## Required work
Write out the records again, substituting "heading" for "section header" and leaving everything else unchanged.

— start Provided information —

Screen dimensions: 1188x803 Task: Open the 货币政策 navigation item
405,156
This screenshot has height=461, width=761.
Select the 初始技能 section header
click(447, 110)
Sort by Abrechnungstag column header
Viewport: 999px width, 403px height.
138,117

— end Provided information —

## Answer for this exercise
Screen dimensions: 1188x803 Task: Open the 货币政策 navigation item
405,156
This screenshot has height=461, width=761.
Select the 初始技能 heading
click(447, 110)
Sort by Abrechnungstag column header
Viewport: 999px width, 403px height.
138,117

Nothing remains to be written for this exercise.